The first action: Church is the assembly of those called; being Church is being called, summoned, getting together because God in Jesus calls us to be together. He summons us. Therefore, it is God calling us at the start of everything and again and again. And this action of his is permanent. He calls us once and keeps calling us again and again every day—each one by name.
The second action: guided, driven and sent by him, he calls us to journey together among everyone, to serve everyone—witnesses to the joy flowing from his call, and witnesses to the new life he shares with us. He calls us to plot out a way together, to be salt, leaven and light together.

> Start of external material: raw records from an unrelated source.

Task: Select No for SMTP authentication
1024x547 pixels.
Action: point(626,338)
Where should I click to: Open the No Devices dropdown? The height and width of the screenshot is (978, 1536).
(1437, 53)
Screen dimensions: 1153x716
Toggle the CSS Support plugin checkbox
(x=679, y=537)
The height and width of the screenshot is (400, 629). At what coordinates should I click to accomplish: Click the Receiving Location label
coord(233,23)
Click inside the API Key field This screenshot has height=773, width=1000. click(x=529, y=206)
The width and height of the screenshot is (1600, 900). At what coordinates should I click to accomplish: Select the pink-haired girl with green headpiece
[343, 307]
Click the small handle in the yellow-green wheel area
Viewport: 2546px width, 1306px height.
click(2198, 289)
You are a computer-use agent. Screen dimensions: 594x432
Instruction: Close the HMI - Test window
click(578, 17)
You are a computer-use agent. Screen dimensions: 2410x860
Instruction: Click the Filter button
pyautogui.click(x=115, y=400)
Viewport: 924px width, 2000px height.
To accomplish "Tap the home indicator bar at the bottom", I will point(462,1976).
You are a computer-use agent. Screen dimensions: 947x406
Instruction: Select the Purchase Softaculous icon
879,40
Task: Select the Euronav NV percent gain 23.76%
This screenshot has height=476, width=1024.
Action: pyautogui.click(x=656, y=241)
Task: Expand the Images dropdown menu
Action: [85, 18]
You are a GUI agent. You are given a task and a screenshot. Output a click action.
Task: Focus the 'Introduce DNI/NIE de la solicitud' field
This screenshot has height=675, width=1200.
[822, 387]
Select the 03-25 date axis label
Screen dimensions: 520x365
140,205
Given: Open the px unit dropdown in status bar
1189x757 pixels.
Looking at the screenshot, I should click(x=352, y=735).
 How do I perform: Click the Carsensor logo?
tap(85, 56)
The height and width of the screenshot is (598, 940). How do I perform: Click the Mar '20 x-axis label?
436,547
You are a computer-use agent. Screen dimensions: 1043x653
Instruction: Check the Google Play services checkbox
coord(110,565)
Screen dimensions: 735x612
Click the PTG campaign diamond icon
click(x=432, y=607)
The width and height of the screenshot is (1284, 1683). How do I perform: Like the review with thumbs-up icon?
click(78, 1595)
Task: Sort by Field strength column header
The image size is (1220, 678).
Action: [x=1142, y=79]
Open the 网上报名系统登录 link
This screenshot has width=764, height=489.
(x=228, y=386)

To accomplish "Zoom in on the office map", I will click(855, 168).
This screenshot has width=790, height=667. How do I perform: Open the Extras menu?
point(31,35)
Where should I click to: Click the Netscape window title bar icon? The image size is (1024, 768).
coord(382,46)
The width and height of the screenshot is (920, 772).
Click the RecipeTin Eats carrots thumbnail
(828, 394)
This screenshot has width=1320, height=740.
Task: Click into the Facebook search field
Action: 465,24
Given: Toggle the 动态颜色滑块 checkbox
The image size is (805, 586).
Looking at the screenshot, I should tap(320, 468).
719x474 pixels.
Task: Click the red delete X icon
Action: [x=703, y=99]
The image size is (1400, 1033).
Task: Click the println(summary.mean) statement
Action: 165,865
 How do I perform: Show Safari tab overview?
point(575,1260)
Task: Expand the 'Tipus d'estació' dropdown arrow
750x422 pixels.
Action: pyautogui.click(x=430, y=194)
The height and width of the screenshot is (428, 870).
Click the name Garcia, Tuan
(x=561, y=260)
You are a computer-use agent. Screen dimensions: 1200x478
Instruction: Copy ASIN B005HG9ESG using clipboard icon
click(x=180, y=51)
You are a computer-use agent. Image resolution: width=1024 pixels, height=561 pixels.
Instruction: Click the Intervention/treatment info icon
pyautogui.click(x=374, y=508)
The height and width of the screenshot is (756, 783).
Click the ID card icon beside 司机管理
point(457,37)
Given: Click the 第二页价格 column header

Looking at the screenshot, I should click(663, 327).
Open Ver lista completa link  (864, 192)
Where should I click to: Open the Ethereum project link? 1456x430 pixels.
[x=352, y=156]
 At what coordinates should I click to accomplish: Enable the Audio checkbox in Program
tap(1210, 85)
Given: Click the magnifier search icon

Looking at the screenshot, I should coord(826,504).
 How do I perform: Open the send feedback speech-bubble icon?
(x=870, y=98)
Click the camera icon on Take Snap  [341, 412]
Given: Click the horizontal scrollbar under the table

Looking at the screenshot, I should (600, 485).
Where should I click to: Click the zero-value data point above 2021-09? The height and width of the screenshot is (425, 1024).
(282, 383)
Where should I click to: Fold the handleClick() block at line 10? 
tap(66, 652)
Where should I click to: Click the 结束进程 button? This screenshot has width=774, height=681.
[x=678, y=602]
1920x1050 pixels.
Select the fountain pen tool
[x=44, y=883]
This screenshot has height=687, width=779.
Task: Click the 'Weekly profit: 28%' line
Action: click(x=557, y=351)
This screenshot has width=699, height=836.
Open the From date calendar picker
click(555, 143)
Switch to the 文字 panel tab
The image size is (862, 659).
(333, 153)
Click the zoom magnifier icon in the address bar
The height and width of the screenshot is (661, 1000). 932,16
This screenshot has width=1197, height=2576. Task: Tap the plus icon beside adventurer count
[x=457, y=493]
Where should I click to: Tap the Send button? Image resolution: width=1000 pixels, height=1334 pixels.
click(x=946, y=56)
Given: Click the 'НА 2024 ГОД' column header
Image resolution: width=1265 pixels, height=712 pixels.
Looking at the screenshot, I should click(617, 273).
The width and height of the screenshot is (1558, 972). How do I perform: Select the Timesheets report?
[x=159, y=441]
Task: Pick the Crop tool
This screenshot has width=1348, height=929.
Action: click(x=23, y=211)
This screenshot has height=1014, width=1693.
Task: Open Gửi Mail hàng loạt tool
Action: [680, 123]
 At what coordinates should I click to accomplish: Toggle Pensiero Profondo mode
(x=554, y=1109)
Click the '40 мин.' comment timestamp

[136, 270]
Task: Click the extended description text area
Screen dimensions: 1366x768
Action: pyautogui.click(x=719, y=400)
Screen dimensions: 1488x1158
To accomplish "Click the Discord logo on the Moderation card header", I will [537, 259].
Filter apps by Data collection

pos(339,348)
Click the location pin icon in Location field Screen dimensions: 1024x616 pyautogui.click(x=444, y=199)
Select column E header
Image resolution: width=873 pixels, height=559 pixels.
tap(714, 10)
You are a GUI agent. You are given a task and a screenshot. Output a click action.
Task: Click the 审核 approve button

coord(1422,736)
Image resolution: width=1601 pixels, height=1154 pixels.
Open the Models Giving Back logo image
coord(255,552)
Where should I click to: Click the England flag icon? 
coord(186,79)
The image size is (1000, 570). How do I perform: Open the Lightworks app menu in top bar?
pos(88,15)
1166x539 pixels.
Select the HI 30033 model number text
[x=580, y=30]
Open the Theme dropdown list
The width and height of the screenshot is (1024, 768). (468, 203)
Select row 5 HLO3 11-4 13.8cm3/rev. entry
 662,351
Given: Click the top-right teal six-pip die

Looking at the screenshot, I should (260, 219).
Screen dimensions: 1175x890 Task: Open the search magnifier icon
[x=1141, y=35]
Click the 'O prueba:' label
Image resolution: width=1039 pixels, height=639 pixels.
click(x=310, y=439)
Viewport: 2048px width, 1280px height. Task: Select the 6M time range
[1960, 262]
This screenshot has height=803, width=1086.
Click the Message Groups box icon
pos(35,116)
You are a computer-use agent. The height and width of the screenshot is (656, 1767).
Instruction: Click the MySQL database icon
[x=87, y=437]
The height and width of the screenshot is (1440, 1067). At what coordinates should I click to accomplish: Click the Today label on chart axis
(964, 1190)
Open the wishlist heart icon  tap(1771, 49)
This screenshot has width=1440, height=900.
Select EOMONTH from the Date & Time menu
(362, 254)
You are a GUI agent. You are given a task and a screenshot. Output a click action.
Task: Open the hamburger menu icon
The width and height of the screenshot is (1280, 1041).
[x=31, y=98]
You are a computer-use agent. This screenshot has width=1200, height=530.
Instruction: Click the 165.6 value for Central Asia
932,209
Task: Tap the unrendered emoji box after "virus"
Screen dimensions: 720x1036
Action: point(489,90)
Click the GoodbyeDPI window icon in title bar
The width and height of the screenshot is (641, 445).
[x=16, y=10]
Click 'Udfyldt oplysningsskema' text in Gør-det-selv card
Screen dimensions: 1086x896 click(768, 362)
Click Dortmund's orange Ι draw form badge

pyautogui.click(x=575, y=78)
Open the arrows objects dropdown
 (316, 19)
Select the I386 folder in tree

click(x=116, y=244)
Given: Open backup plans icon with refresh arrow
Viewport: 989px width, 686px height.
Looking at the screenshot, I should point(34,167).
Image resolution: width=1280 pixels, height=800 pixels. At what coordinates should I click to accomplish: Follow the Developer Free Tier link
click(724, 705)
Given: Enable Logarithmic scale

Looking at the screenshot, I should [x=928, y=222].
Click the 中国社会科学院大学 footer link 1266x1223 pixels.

In the Gospel, Mark writes (in these words we can recognize what the Church “should be,” which is synod), “He went up the mountain and called to him those whom he wanted, and they came to him. And he appointed twelve, whom he also named apostles, to be with him, and to be sent out to proclaim the message, and to have authority to cast out demons” (Mark 3:13). The names of those called follow.
This is the icon of the Church which is synod! We can draw three ideas to guarantee and invigorate our journey.
The first idea: we too, each one of us, are personally called by Jesus. His look of love and his calling are our identity, our joy, our life.
The second idea: Jesus calls us to stay with Him—in other words to learn from Him to be like Him. This is our “school.” But a “school of God’s People,” as Pope Francis called it, not a school for individuals.
Like the twelve, we too “learn” to live Jesus in the exchange of our gifts, of our vocations, of our differences. We learn Jesus by living his Word together, by living the Eucharist together, by living together reciprocal love and love for everyone, the love brought forth and formed by his love for us.
The third idea: Jesus calls to be with Him to send, to go out. The Church is journeying and it is going out. As Mark’s account explains, it is going out to announce by witnessing and speaking about the One dwelling in and transforming our life. Having Jesus within, the strength is found to cast evil spirits out, to conquer what imprisons freedom, beauty, and the happiness of those next to us and of society, to conquer the “structures of sin” in order to build up instead “structures of freedom and love,” of justice and solidarity in the family, at school, in the economy and in politics.
It is necessary to journey together to live all this. It is a demanding but beautiful art. It is the art of learning to discern together, the journey we must travel, listening to the Holy Spirit. This is what is asked of us as Church in living the synodal path to always come closer and closer to what we are by grace—nothing other than the Church, Jesus’ Church!